Copy out the stretch of rows below from the line containing "999x599 pixels. At" through the end of the rows, word for word. Leave the pictures out of your answer.

Stored records »
• • •
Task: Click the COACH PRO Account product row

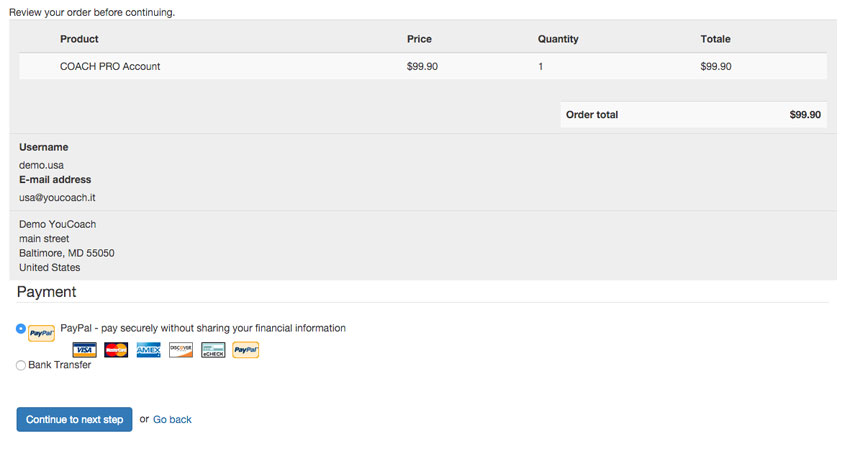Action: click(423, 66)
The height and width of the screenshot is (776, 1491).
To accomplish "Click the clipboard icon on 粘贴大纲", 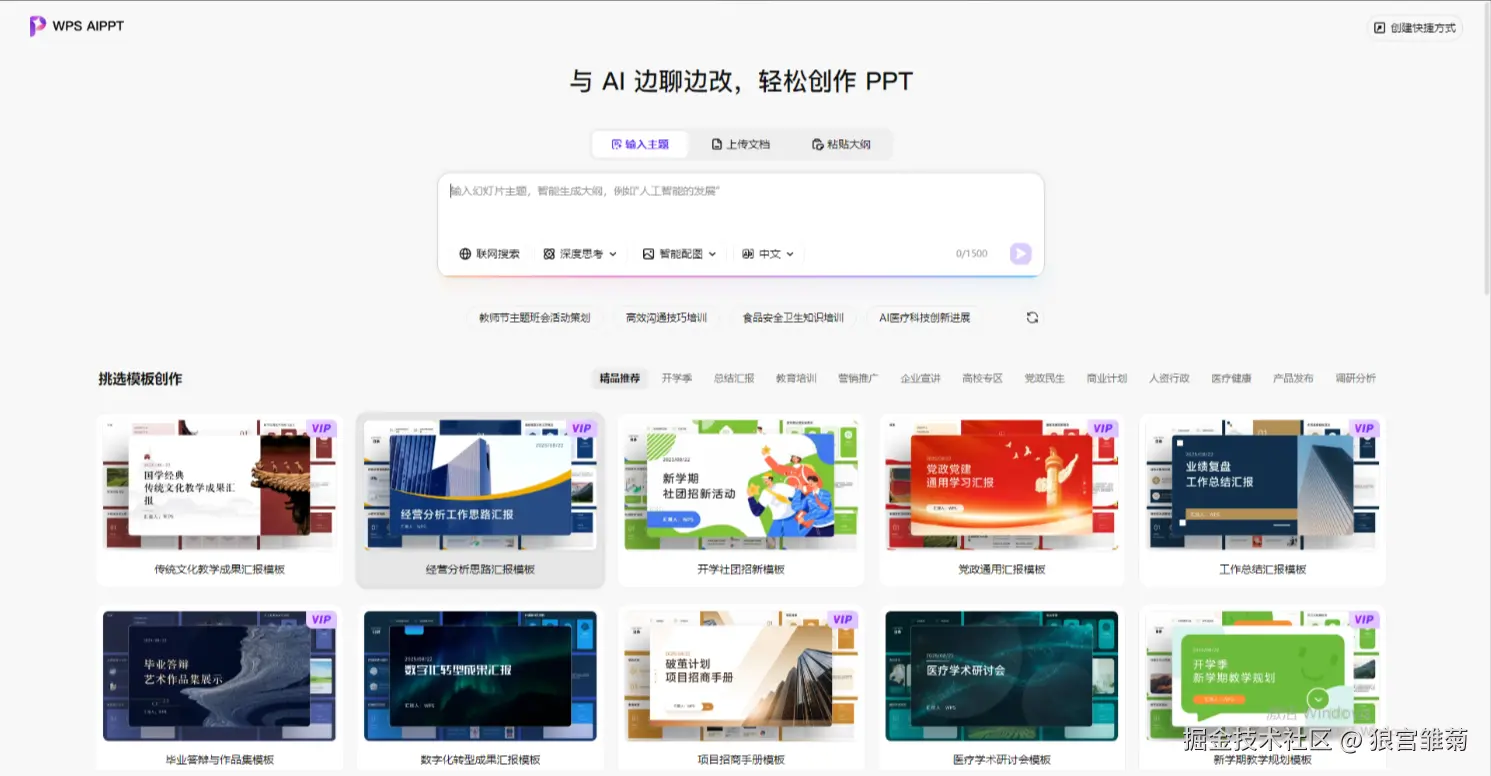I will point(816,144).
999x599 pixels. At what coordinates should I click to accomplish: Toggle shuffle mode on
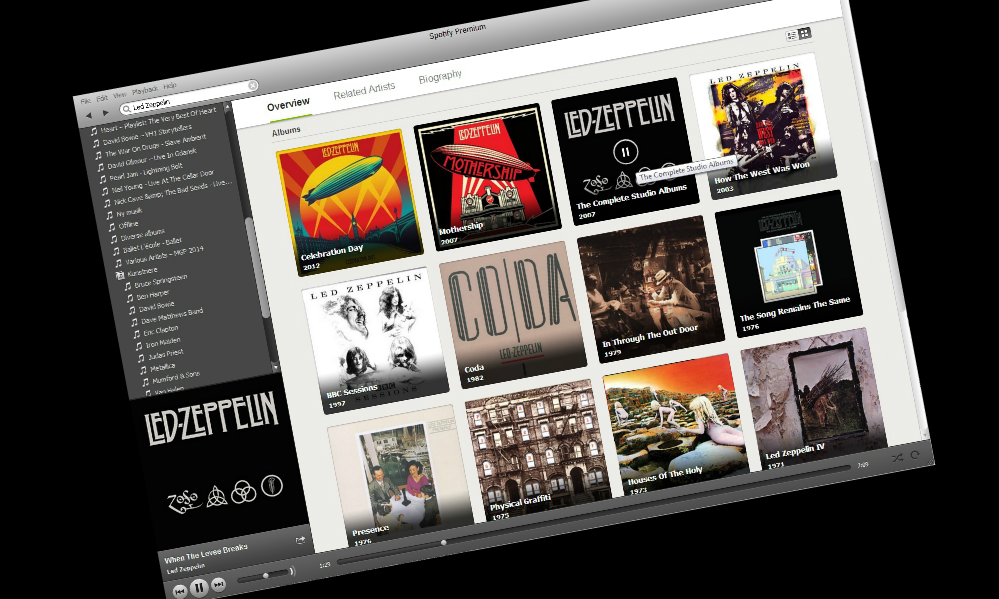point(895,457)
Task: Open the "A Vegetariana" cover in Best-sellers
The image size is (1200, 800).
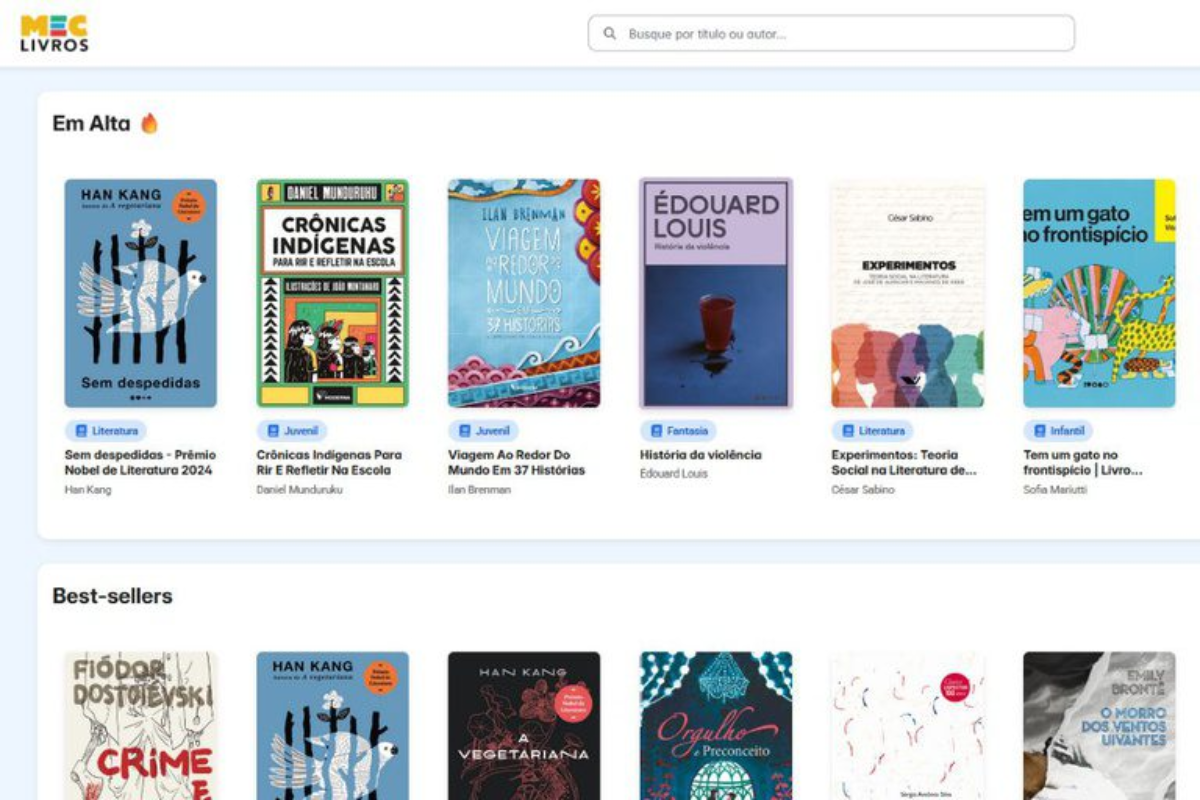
• • •
Exercise output »
999x599 pixels. At what coordinates should I click to accomplish: Toggle shuffle mode on
point(895,457)
Task: Open the "A Vegetariana" cover in Best-sellers
The image size is (1200, 800).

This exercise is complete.